Checking to see whether the apple has been picked up

Man, today is proving hard work with Inform.

I want to see whether the apple has been picked up by the player. If it hasn’t then I want to show another line of description. I’ve used this elsewhere in the game and works fine. However for this bit, it just won’t work.

I’m using…

an apple is a kind of thing.
[if the player does not enclose the apple]There are apples lying all over the grass; some are half rotten, some eaten by birds, but there’s one by your feet that looks to be just right.".

I get…

[i]In the sentence ‘“Various fruit trees line up like s […] feet that looks to be just right.”’ , I was expecting to read a condition, but instead found some text that I couldn’t understand - ‘player does not enclose the apple’.[/]

I’m using the same line previously with another object in another room and it works fine.

Any ideas?

Olly

Inform doesn’t understand what you mean by “the apple,” since apple is a kind rather than a specific object. Often Inform interprets this to mean “an apple,” which often leads to difficult-to-diagnose bugs, but this time it seems to have broken. (Also, from the text you pasted, it kind of seems like there might be a punctuation later that causes a couple of lines to run together.)

If you want to refer to a thing in its description (or in any other property it has), you can use “the item described,” so you can try this:

an apple is a kind of thing. "[if the player does not enclose the item described]There are apples lying all over the grass; some are half rotten, some eaten by birds, but there's one by your feet that looks to be just right.".

- _Excerpted records_
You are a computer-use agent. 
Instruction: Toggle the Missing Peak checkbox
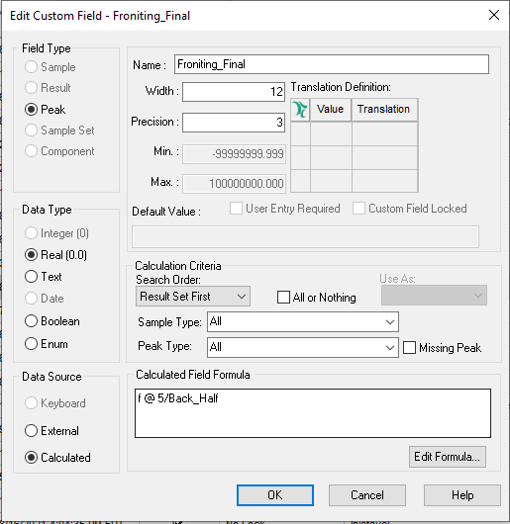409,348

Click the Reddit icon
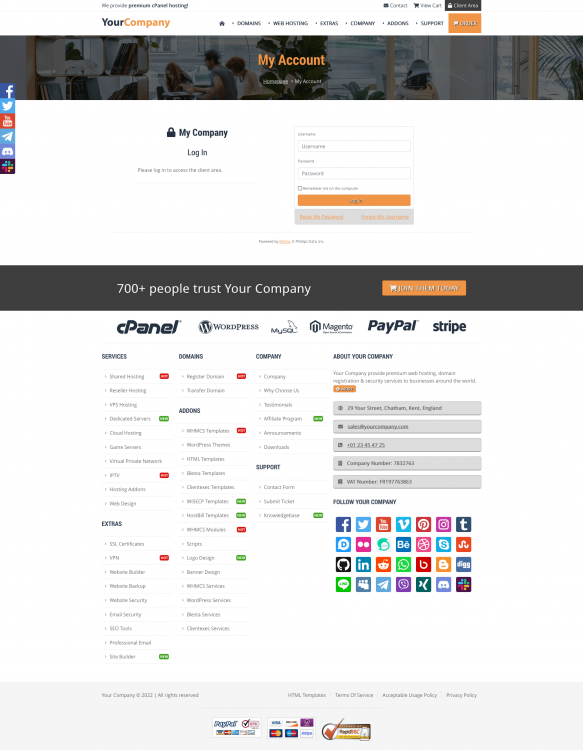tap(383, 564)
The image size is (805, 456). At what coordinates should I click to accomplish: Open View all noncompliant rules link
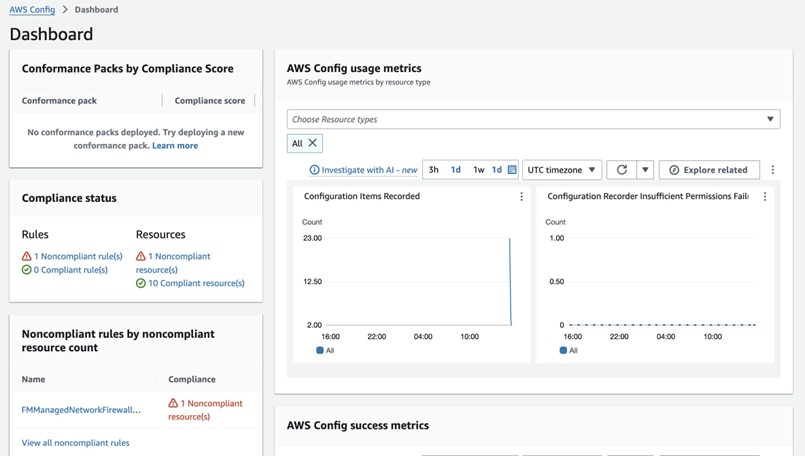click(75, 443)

==

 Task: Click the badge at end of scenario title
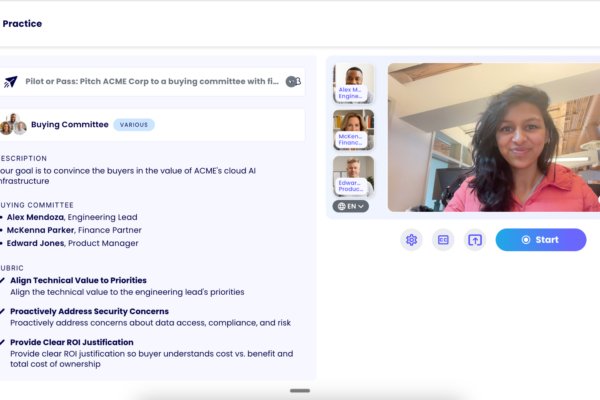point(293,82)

- _Prompt 1_
Rewrite the Inform post starting with "Inform doesn’t understand" and going on through "to run together.)", and switch "specific object" to "particular object".
- _Prompt 2_
In the Inform post, what phrase does the reply suggest for referring to a thing within its own description?
The records have nothing to do with the Inform post.

- _Worked solution 1_
Inform doesn’t understand what you mean by “the apple,” since apple is a kind rather than a particular object. Often Inform interprets this to mean “an apple,” which often leads to difficult-to-diagnose bugs, but this time it seems to have broken. (Also, from the text you pasted, it kind of seems like there might be a punctuation later that causes a couple of lines to run together.)

- _Worked solution 2_
"the item described"